A distinctive feature of series reporting EGBD with LAMS is the capability to perform transluminal intervention through the lumen of the LAMS into the gallbladder. Lavage and stone removal were described in the early series., More recently, a range of different diagnostic and therapeutic interventions including magnifying endoscopy, laser lithotripsy and polypectomy have been reported. Of note, spontaneous clearance of gallstones in patients who underwent follow-up cholecystoscopy 1–3 months after EGBD with LAMS was noted in 56%. Using active transcholecystic endoscopic intervention for stone removal, the final gallstone clearance rate was 88%. LAMS were removed in patients who achieved stone clearance. Even if not only feasible but appealing, it is yet unproven if this strategy of active intervention into the gallbladder may further decrease recurrence rates over the long-term.
| Free-Hand Cautery vs. Over-The-Wire Gallbladder Entry|| |
Like other EUS-guided drainage procedures, EGBD has conventionally been performed following the sequence of needle puncture of the gallbladder, through the needle wire insertion, and serial over-the-wire exchange of dilators and eventually, stent delivery catheters. The introduction of a commercially available cautery-enabled LAMS delivery catheter (Axios™, Boston Scientific, Marlboro, MA, USA) has allowed single-step insertion, without the need for prior needle puncture or guidewire insertion. Contrary to the fate of predecessor one-step stent delivery systems tested for EUS-guided insertion of plastic pigtail stents nearly two decades ago, cautery-enabled LAMS delivery systems have experienced rapid dissemination. In the largest series on EGBD with LAMS reported to date, mean stent deployment time using this “free-hand” technique was 3.1 min, significantly shorter than the mean time of 7.7 min required for over-the-wire traditional stent insertion. However, most authors using the free-hand LAMS insertion technique have evolved from the over-the-wire technique. Concerns remain about the reproducibility of the free-hand technique for novel LAMS users. A guidewire in place might theoretically prevent cautery-induced damage to the contralateral gallbladder wall and would also facilitate salvage in the unlikely (but possible) case of LAMS misdeployment. To combine the benefits of the free-hand access technique (i.e., shorter, easier stent delivery catheter insertion) with the benefits of wire-guidance, the so-called “hybrid free-hand” technique can be used. In the hybrid free-hand LAMS insertion technique, the guidewire is preloaded into the cautery-enabled stent delivery catheter, and coiled into the gallbladder on initial free-hand entry, before stent deployment. Further evaluation of these different LAMS insertion techniques is required before a single approach can be more widely recommended for all operators.
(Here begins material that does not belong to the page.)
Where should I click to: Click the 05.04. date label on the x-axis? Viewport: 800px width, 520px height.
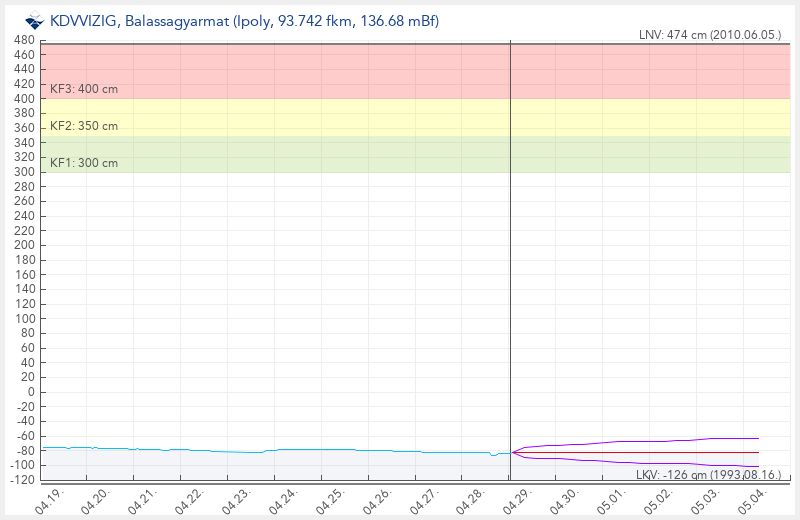(x=753, y=499)
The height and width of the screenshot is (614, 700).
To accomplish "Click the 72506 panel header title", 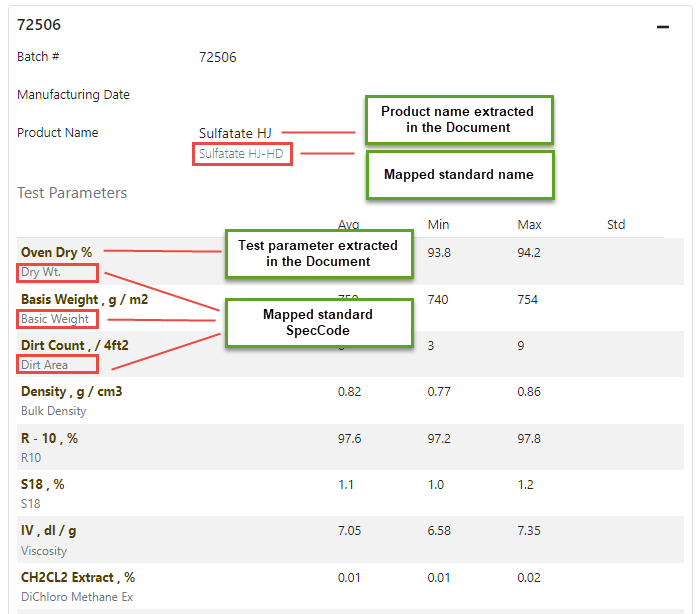I will pyautogui.click(x=38, y=25).
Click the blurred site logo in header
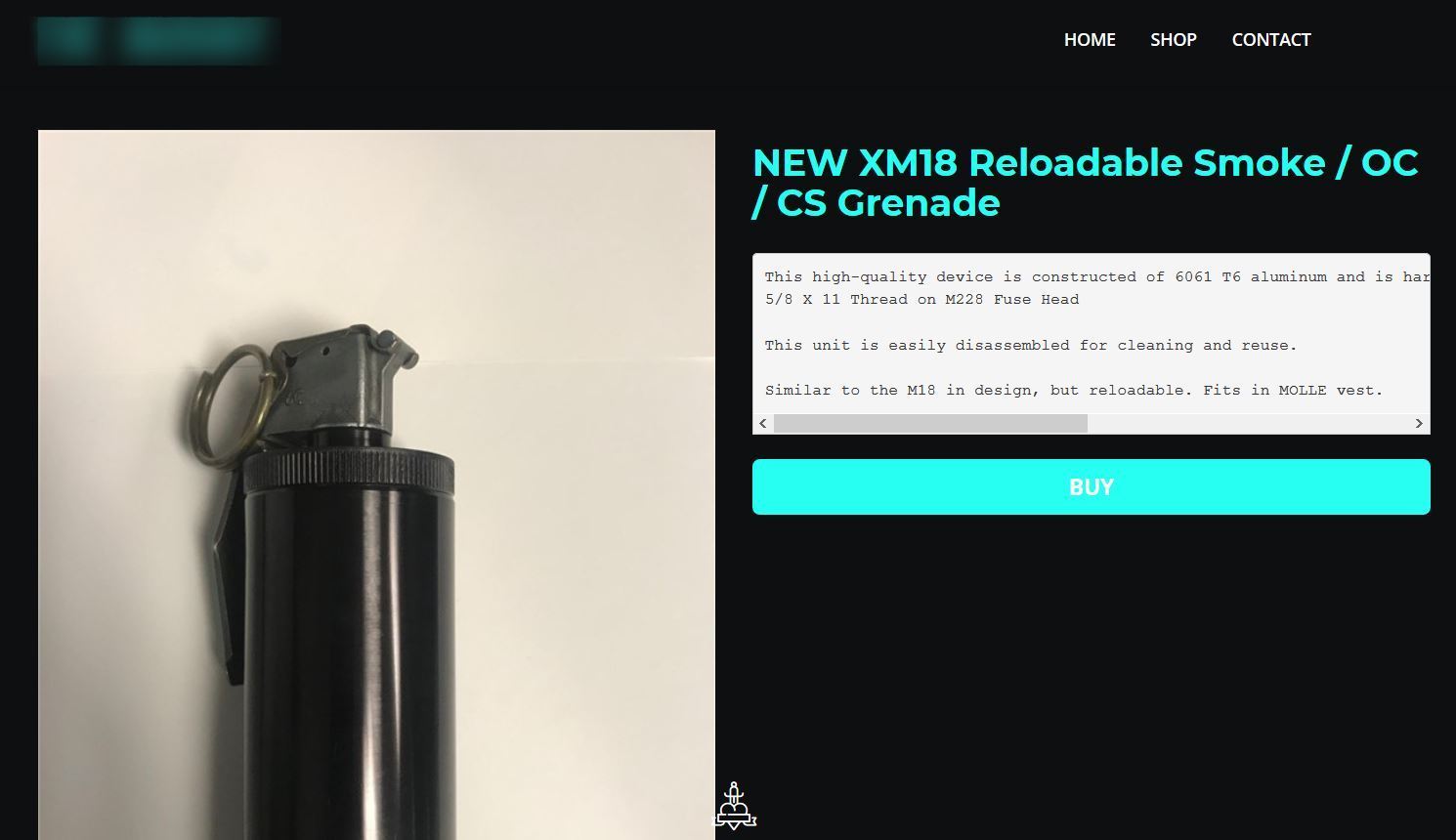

| Double-Pigtail Stents Through Large-Calibre Metal Stents for Eus-Guided Gallbladder Drainage?|| |
The rationale behind the strategy of placing DPS inside shorter, larger diameter LAMS during EUS-guided drainage is three-fold: (a) Preventing tissue hyperplasia secondary to stent pressure at either end; (b) avoiding blockage of the LAMS lumen from impaction of necrotic contents or stones on the inner flange following decompression caused by drainage; and (c) facilitating salvage of the fistulous tract in case of LAMS migration. Gornals et al. first used DPS through LAMS in 6 patients out of 12 (50%) with walled-off pancreatic necrosis, and subsequently in a single case of a LAMS choledocho-duodenostomy patient experiencing cholangitis. Irani et al. used DPS in six patients out of 15 (40%) with EGBD. All authors placing DPS through LAMS during EUS-guided drainage procedures acknowledge the empirical basis for its use. Even if placing DPS appears simple enough, it is unclear whether it does improve outcomes and in which cases it should be considered.